SINC(I)   25518
INSTITUTO DE INVESTIGACION EN SEÑALES, SISTEMAS E INTELIGENCIA COMPUTACIONAL
Unidad Ejecutora - UE
congresos y reuniones científicas
Título:
Discovery of novel pre-miRNAs: unsupervised versus supervised machine learning
Autor/es:
MILONE, D.H.; STEGMAYER, G.
Reunión:
Conferencia; 4th ISCB-LA Bioinformatics Conference; 2016
Resumen:
The computational prediction of novel microRNAs involves identifying nucleotide sequences having the highest chance of being candidates to miRNA precursors (pre-miRNAs). This is a challenge for a machine learning algorithm because well-known pre-miRNAs are just a fewin comparison to the hundreds of thousands of candidates. This is a high class-imbalance problem. The classical way of approaching it has been training a binary supervised classifier,using well-known pre-miRNAs from miRBase as positive class and artificially defining a negative class.

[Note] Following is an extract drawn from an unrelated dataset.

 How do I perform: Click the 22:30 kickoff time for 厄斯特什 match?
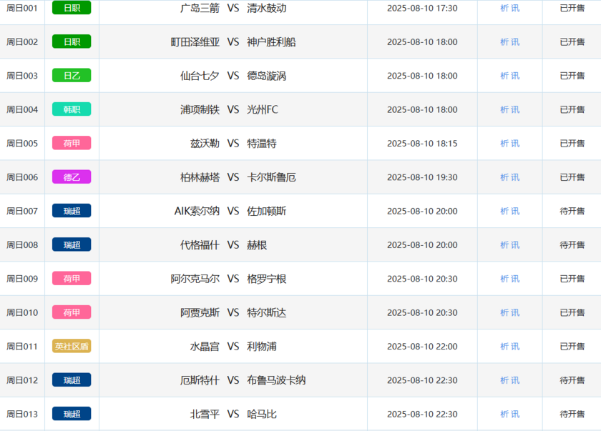(x=422, y=380)
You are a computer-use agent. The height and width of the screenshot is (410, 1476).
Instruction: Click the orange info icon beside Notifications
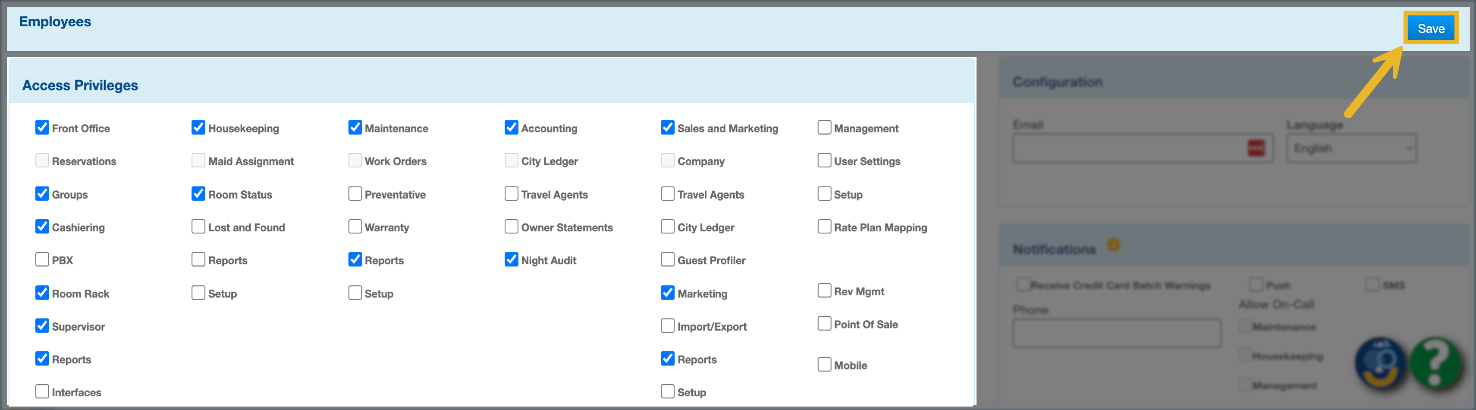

This has two important drawbacks: i) it is extremely difficult to build a representative set of negative examples; and ii) it is well-known in machine learning that high class-imbalance has a strong influence on standard classifiers.In most genomes there is a very high class-imbalance between well-known pre-miRNAs and unlabeled sequences that supervised classification models cannot properly handle. We have presented comparison results in favor of unsupervised machine learning as more suited for pre-miRNA prediction. The comparative results show that unsupervised approaches are capable of maintaining good performance rates, while a supervised model quickly deteriorates, when class imbalance increases. Additionally, the unsupervised approach is more naturally suited to an end user that has good knowledge on the pre-miRNAs of the genome under study, but has no knowledge regarding the definition of a negative class for training a predictor.